In Turkey, salep is valued not only for its delightful taste but for its health benefits. It's said to relieve chest congestion and bronchitis, be good for the heart, increase energy levels and sexual desire. It's also believed to relieve constipation.

Salep Today

Unfortunately, the popularity of this delicious drink over the centuries has led to the decline of wild orchid populations in Turkey―so much so that exporting authentic salep is now restricted.

As a result, pre-packaged versions of salep that contain other types of starch as thickeners have become popular in recent years. These packets can be mixed with hot milk or water and can be found in markets throughout the country.
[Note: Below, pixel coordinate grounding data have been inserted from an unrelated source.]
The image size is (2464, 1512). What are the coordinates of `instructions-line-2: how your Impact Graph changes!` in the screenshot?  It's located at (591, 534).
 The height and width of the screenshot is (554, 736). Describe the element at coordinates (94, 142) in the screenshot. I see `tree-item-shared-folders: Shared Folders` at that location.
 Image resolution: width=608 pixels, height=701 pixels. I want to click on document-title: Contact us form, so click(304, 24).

Areas around the province of Kahramanmaraş in the southeastern part of Turkey are known for the cultivation of orchids for salep production. Many desserts from this region also contain salep flour like ice creams and milk desserts.

Where to Find Salep

If you're lucky enough to travel to Turkey, you may be able to purchase some authentic salep flour to take home with you. The city's historic spice bazaar is a great place to start. If you live outside of Turkey, you can also try Turkish, Greek, and Middle Eastern markets or on websites that sell Turkish ingredients.

The ready, pre-packaged versions of salep drink mix will be easier to find. Similar to packets of hot chocolate, simply mix the powder with hot milk or water.

If you can't find authentic 'salep' flour, you can substitute with wheat starch.